You don't think a pattern matcher would fire on actual bugs?


Mechanistic interpretability is a joke, supported entirely by non-peer reviewed papers released as marketing material by AI firms.


Some people are still stuck in the “stochastic parrot” phase and see everything regarding LLMs through that lense.


Current LLMs do not think. Just because all models anthropomorphize the repetitive actions a model is looping through does not mean they are truly thinking or reasoning.

On the flip side the idea of this being true has been a very successful indirect marketing campaign.


What does “truly thinking or reasoning” even mean for you?

I don’t think we even have a coherent definition of human intelligence, let alone of non-human ones.


Everyone knows to really think you need to use your fleshy meat brain, everything else is cheating.


Oh, yes. The trope of "but what does it even mean to think".

If you can't speak, can you think? Yes. Large Language model. Thinking is not predicated on language.

A few good starts for you. Please refute all of these arguments in your spare time to convince me otherwise:

* https://machinelearning.apple.com/research/illusion-of-think... * https://archive.is/FM4y8 * https://www.raspberrypi.org/blog/secondary-school-maths-show...


My point was not that I’m 100% convinced that LLMs can think or are intelligent.

My point was that we don’t have a great definition for (human) intelligence either. The articles you posted also don’t seem to be too confident in what human intelligence actually entails.

See https://en.wikipedia.org/wiki/Intelligence

> There is controversy over how to define intelligence. Scholars describe its constituent abilities in various ways, and differ in the degree to which they conceive of intelligence as quantifiable.

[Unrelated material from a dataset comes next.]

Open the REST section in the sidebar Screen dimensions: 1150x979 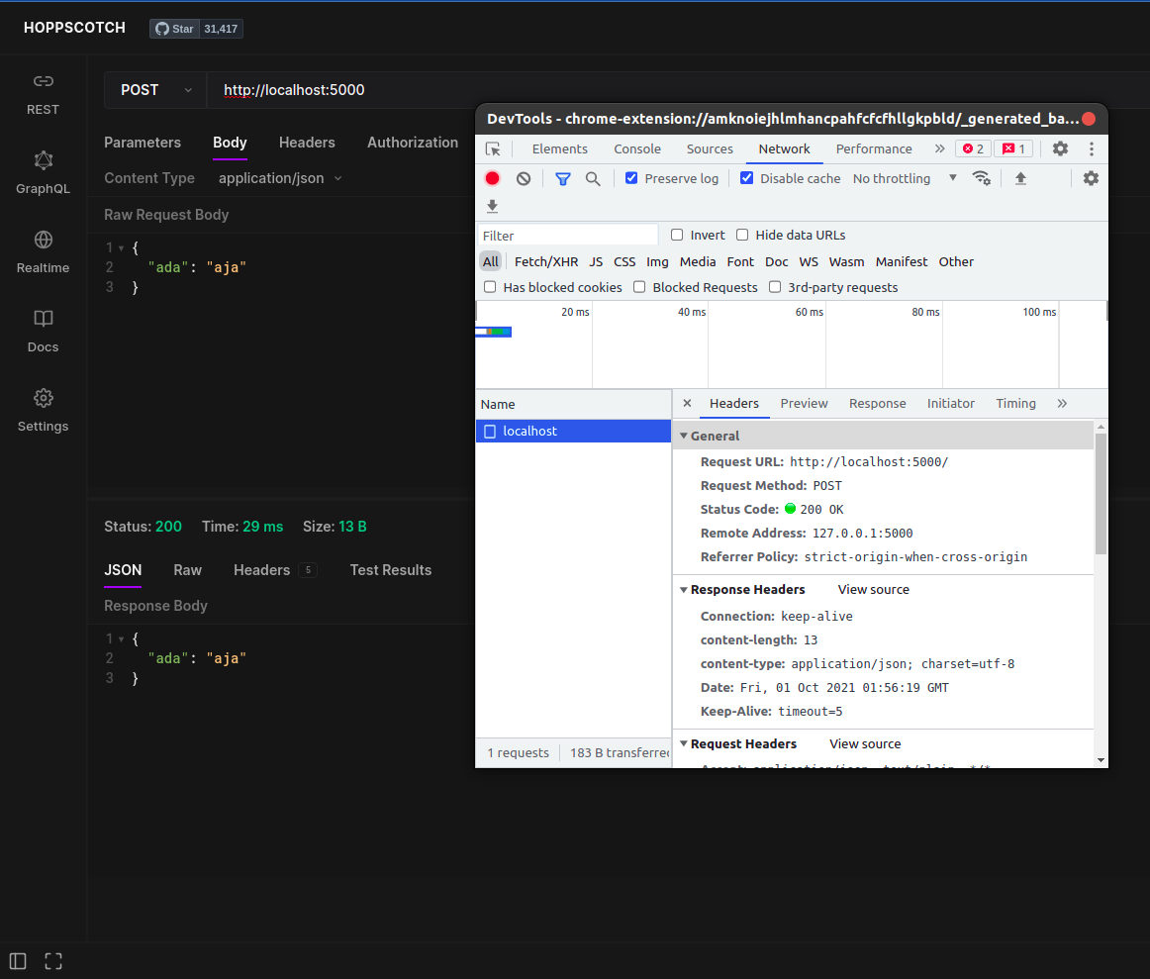click(43, 94)
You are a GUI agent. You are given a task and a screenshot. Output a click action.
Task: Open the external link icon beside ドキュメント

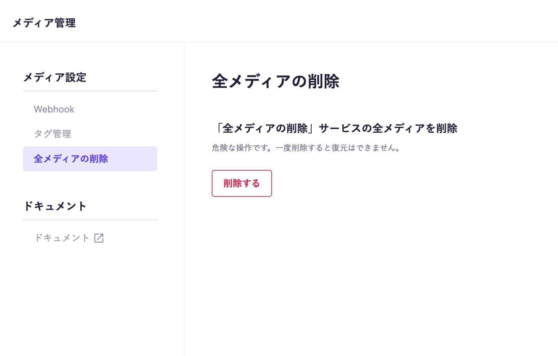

Given that an LLM isn’t even human but essentially an alien entity, who can confidently say they are intelligent or not?

I’m very sceptic of those who are very convinced one or the other way.

Are LLMs intelligent in the way that humans are? I’m quite sure they aren’t.

Are LLMs just stochastic parrots? I don’t find that framing convincing anymore either.

Either way it’s not clear, just check how this topic is discussed daily in most frontpage threads for the last couple of years


Amazing idea and execution, the sort of stuff I wish there was more of on HN.